### WHAT THIS TASK INVOLVES
Line by line, retype the material with nothing left out.

(Beginning of DATA RECORDS)

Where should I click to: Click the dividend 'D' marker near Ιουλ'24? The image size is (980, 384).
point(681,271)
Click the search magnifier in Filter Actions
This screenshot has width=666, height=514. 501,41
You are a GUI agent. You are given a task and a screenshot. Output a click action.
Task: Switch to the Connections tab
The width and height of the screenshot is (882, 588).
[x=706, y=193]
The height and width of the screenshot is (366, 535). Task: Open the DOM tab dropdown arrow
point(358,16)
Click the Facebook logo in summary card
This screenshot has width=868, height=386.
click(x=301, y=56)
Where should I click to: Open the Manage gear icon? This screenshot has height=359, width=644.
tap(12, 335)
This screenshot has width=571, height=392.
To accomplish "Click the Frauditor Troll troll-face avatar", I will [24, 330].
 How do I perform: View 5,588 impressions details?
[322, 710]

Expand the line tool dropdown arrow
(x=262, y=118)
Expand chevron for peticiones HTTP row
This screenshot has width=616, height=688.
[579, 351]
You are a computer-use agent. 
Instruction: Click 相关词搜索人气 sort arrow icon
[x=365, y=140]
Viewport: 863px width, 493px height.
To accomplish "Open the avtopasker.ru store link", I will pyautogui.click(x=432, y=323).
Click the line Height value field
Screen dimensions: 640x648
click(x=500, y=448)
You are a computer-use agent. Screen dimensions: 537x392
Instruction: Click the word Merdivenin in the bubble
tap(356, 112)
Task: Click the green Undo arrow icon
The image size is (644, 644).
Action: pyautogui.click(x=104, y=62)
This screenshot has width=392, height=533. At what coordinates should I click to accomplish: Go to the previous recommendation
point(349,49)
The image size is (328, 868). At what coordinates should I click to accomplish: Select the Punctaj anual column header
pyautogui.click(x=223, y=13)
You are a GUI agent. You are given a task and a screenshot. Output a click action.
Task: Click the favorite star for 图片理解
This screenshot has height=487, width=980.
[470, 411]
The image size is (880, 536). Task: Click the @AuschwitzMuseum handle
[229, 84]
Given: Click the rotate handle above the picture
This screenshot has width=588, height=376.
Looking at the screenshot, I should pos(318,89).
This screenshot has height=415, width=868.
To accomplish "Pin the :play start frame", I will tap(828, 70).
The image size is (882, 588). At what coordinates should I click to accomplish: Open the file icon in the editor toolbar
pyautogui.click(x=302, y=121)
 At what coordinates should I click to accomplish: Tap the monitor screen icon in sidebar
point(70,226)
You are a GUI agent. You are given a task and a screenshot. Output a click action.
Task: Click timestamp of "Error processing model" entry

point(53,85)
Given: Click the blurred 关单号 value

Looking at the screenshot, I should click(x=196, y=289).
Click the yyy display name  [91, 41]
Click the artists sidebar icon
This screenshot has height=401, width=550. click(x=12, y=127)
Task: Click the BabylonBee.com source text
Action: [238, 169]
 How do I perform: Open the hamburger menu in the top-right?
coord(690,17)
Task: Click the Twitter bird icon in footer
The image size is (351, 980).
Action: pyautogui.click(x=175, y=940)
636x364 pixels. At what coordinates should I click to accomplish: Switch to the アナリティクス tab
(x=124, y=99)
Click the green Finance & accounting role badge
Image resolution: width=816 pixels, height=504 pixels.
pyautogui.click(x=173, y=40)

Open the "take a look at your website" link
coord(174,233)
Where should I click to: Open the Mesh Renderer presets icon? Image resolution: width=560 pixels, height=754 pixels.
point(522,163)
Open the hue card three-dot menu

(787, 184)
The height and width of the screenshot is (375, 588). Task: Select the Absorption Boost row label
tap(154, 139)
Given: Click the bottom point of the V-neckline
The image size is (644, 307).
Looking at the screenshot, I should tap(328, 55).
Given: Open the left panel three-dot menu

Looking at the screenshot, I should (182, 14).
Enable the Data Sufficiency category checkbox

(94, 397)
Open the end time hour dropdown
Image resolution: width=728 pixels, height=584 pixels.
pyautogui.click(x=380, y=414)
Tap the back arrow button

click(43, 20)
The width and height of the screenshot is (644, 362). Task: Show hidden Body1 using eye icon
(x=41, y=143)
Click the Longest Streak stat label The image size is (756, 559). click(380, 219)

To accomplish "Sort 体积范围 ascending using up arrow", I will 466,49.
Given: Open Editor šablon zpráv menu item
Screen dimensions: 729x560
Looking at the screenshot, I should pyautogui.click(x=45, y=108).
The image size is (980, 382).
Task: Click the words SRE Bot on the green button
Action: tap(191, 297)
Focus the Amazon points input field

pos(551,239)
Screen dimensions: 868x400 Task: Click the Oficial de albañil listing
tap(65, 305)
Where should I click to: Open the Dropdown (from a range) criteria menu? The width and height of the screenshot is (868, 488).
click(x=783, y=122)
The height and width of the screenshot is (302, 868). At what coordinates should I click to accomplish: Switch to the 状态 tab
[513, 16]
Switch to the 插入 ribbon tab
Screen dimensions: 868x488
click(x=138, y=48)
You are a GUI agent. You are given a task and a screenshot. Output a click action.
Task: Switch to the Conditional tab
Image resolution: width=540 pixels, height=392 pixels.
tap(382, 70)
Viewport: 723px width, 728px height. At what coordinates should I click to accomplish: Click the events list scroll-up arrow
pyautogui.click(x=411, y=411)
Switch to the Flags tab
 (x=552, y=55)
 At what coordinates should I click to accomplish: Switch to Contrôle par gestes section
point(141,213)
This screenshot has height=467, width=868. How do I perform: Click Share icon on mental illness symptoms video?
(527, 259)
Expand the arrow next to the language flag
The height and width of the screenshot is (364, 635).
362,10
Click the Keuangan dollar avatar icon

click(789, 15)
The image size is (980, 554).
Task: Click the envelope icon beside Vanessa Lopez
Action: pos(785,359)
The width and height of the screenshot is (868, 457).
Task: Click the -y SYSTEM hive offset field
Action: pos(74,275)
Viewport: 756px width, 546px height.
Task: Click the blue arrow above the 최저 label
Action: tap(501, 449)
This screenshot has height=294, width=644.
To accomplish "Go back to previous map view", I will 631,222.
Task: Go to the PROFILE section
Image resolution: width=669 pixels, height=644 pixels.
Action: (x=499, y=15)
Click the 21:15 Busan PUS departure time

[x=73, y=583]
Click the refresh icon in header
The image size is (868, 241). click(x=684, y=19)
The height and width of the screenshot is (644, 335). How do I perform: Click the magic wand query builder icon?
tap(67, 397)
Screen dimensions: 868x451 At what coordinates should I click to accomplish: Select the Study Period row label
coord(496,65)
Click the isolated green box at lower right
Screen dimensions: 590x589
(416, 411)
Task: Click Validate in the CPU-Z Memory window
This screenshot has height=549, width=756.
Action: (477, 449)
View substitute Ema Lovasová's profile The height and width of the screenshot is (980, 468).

(End of DATA RECORDS)

### OUTPUT OF THE TASK
Where should I click to: Click the dividend 'D' marker near Ιουλ'24? The image size is (980, 384).
point(681,271)
Click the search magnifier in Filter Actions
This screenshot has width=666, height=514. 501,41
You are a GUI agent. You are given a task and a screenshot. Output a click action.
Task: Switch to the Connections tab
The width and height of the screenshot is (882, 588).
[x=706, y=193]
The height and width of the screenshot is (366, 535). Task: Open the DOM tab dropdown arrow
point(358,16)
Click the Facebook logo in summary card
This screenshot has width=868, height=386.
click(x=301, y=56)
Where should I click to: Open the Manage gear icon? This screenshot has height=359, width=644.
tap(12, 335)
This screenshot has width=571, height=392.
To accomplish "Click the Frauditor Troll troll-face avatar", I will [24, 330].
 How do I perform: View 5,588 impressions details?
[322, 710]

Expand the line tool dropdown arrow
(x=262, y=118)
Expand chevron for peticiones HTTP row
This screenshot has width=616, height=688.
[579, 351]
You are a computer-use agent. 
Instruction: Click 相关词搜索人气 sort arrow icon
[x=365, y=140]
Viewport: 863px width, 493px height.
To accomplish "Open the avtopasker.ru store link", I will pyautogui.click(x=432, y=323).
Click the line Height value field
Screen dimensions: 640x648
click(x=500, y=448)
You are a computer-use agent. Screen dimensions: 537x392
Instruction: Click the word Merdivenin in the bubble
tap(356, 112)
Task: Click the green Undo arrow icon
The image size is (644, 644).
Action: pyautogui.click(x=104, y=62)
This screenshot has width=392, height=533. At what coordinates should I click to accomplish: Go to the previous recommendation
point(349,49)
The image size is (328, 868). At what coordinates should I click to accomplish: Select the Punctaj anual column header
pyautogui.click(x=223, y=13)
You are a GUI agent. You are given a task and a screenshot. Output a click action.
Task: Click the favorite star for 图片理解
This screenshot has height=487, width=980.
[470, 411]
The image size is (880, 536). Task: Click the @AuschwitzMuseum handle
[229, 84]
Given: Click the rotate handle above the picture
This screenshot has width=588, height=376.
Looking at the screenshot, I should pos(318,89).
This screenshot has height=415, width=868.
To accomplish "Pin the :play start frame", I will tap(828, 70).
The image size is (882, 588). At what coordinates should I click to accomplish: Open the file icon in the editor toolbar
pyautogui.click(x=302, y=121)
 At what coordinates should I click to accomplish: Tap the monitor screen icon in sidebar
point(70,226)
You are a GUI agent. You are given a task and a screenshot. Output a click action.
Task: Click timestamp of "Error processing model" entry

point(53,85)
Given: Click the blurred 关单号 value

Looking at the screenshot, I should click(x=196, y=289).
Click the yyy display name  [91, 41]
Click the artists sidebar icon
This screenshot has height=401, width=550. click(x=12, y=127)
Task: Click the BabylonBee.com source text
Action: [238, 169]
 How do I perform: Open the hamburger menu in the top-right?
coord(690,17)
Task: Click the Twitter bird icon in footer
The image size is (351, 980).
Action: pyautogui.click(x=175, y=940)
636x364 pixels. At what coordinates should I click to accomplish: Switch to the アナリティクス tab
(x=124, y=99)
Click the green Finance & accounting role badge
Image resolution: width=816 pixels, height=504 pixels.
pyautogui.click(x=173, y=40)

Open the "take a look at your website" link
coord(174,233)
Where should I click to: Open the Mesh Renderer presets icon? Image resolution: width=560 pixels, height=754 pixels.
point(522,163)
Open the hue card three-dot menu

(787, 184)
The height and width of the screenshot is (375, 588). Task: Select the Absorption Boost row label
tap(154, 139)
Given: Click the bottom point of the V-neckline
The image size is (644, 307).
Looking at the screenshot, I should tap(328, 55).
Given: Open the left panel three-dot menu

Looking at the screenshot, I should (182, 14).
Enable the Data Sufficiency category checkbox

(94, 397)
Open the end time hour dropdown
Image resolution: width=728 pixels, height=584 pixels.
pyautogui.click(x=380, y=414)
Tap the back arrow button

click(43, 20)
The width and height of the screenshot is (644, 362). Task: Show hidden Body1 using eye icon
(x=41, y=143)
Click the Longest Streak stat label The image size is (756, 559). click(380, 219)

To accomplish "Sort 体积范围 ascending using up arrow", I will 466,49.
Given: Open Editor šablon zpráv menu item
Screen dimensions: 729x560
Looking at the screenshot, I should pyautogui.click(x=45, y=108).
The image size is (980, 382).
Task: Click the words SRE Bot on the green button
Action: tap(191, 297)
Focus the Amazon points input field

pos(551,239)
Screen dimensions: 868x400 Task: Click the Oficial de albañil listing
tap(65, 305)
Where should I click to: Open the Dropdown (from a range) criteria menu? The width and height of the screenshot is (868, 488).
click(x=783, y=122)
The height and width of the screenshot is (302, 868). At what coordinates should I click to accomplish: Switch to the 状态 tab
[513, 16]
Switch to the 插入 ribbon tab
Screen dimensions: 868x488
click(x=138, y=48)
You are a GUI agent. You are given a task and a screenshot. Output a click action.
Task: Switch to the Conditional tab
Image resolution: width=540 pixels, height=392 pixels.
tap(382, 70)
Viewport: 723px width, 728px height. At what coordinates should I click to accomplish: Click the events list scroll-up arrow
pyautogui.click(x=411, y=411)
Switch to the Flags tab
 (x=552, y=55)
 At what coordinates should I click to accomplish: Switch to Contrôle par gestes section
point(141,213)
This screenshot has height=467, width=868. How do I perform: Click Share icon on mental illness symptoms video?
(527, 259)
Expand the arrow next to the language flag
The height and width of the screenshot is (364, 635).
362,10
Click the Keuangan dollar avatar icon

click(789, 15)
The image size is (980, 554).
Task: Click the envelope icon beside Vanessa Lopez
Action: pos(785,359)
The width and height of the screenshot is (868, 457).
Task: Click the -y SYSTEM hive offset field
Action: pos(74,275)
Viewport: 756px width, 546px height.
Task: Click the blue arrow above the 최저 label
Action: tap(501, 449)
This screenshot has height=294, width=644.
To accomplish "Go back to previous map view", I will 631,222.
Task: Go to the PROFILE section
Image resolution: width=669 pixels, height=644 pixels.
Action: (x=499, y=15)
Click the 21:15 Busan PUS departure time

[x=73, y=583]
Click the refresh icon in header
The image size is (868, 241). click(x=684, y=19)
The height and width of the screenshot is (644, 335). How do I perform: Click the magic wand query builder icon?
tap(67, 397)
Screen dimensions: 868x451 At what coordinates should I click to accomplish: Select the Study Period row label
coord(496,65)
Click the isolated green box at lower right
Screen dimensions: 590x589
(416, 411)
Task: Click Validate in the CPU-Z Memory window
This screenshot has height=549, width=756.
Action: (477, 449)
View substitute Ema Lovasová's profile The height and width of the screenshot is (980, 468).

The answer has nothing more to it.